Newspoll: 52-48 to Labor

The latest fortnightly Newspoll records a shift in the Coalition’s favour, including a primary vote improvement that exceeds the error margin.

Newspoll has given the Coalition its best result since early April, with Labor’s lead at 52-48 from primary votes of 40% for the Coalition (up four), 34% for Labor (down two) and 13% for the Greens (up one). This amounts to a two-point shift to the Coalition’s favour on two-party preferred – although it should be noted that last fortnight’s result was above trend, whereas this one is right on it. Tony Abbott’s 41-37 lead as preferred prime minister puts him ahead of Bill Shorten for the first time since early May, the result a fortnight ago having been 38-38. This reflects a worsening in Shorten’s personal ratings, with approval down two to 36% and disapproval up three to 44%, rather than an improvement in Abbott’s, which are little changed at 36% (steady) and 54% (up one).

Also out today was a result from Roy Morgan that supports the proposition that Newspoll’s fluctuations are largely statistical noise. Both major parties are down fractionally on the primary vote, the Coalition by half a point to 37.5% and Labor by one to 38%, with the Greens and Palmer United both gaining half a point to 11% and 5.5% respectively. An improvement in Labor’s respondent-allocated preferences gives them an impressive headline lead of 56-44 on two-party preferred, up from 54.5-45.5 a fortnight ago, but the two-party result based on preference flows from the previous election is unchanged at 54-46.

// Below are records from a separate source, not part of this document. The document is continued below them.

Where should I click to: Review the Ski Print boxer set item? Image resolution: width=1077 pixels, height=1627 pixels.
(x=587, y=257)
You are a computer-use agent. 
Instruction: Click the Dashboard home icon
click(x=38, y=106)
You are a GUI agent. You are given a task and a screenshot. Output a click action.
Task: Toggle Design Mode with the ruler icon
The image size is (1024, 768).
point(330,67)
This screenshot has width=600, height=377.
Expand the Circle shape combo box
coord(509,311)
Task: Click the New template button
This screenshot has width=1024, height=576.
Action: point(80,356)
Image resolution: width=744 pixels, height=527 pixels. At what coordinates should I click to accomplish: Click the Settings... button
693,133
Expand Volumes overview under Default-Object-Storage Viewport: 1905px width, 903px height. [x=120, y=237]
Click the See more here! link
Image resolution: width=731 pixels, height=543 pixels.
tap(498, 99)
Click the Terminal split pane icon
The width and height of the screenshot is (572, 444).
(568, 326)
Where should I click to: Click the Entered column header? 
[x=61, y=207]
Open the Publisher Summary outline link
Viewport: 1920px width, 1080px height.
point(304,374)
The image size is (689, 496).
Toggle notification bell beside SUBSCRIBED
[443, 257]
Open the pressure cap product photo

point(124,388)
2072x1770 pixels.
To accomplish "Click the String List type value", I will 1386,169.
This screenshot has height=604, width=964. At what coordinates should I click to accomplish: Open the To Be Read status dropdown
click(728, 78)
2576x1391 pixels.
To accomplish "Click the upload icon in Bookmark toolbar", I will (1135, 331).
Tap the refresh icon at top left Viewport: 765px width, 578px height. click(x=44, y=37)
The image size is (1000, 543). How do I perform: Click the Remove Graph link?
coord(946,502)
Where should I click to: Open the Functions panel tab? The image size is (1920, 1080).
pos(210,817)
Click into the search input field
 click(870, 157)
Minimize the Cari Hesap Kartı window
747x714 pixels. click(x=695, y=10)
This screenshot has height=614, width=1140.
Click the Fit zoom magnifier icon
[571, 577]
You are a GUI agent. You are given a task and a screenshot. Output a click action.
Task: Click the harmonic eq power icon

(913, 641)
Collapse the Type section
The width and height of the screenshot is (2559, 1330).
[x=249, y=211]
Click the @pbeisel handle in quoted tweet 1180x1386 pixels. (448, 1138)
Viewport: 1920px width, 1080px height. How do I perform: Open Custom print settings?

UPDATE (Essential Research): Also a quiet result from Essential Research, which has the major parties steady on 41% for the Coalition, 39% for Labor and 51-49 to Labor on two-party preferred. The only change is that the Greens are down a point to 8%, and Palmer United up one to 5%. We also get Essential’s monthly leadership ratings, which are the first to record Tony Abbott’s MH17 bounce – up three on approval to 37% and down four on disapproval to 54%, and back in front on preferred prime minister for the first time since April at 37-36, compared with a 37-34 deficit last time. Bill Shorten’s personal ratings are little changed, his approval down two to 34% and disapproval up one to 40%.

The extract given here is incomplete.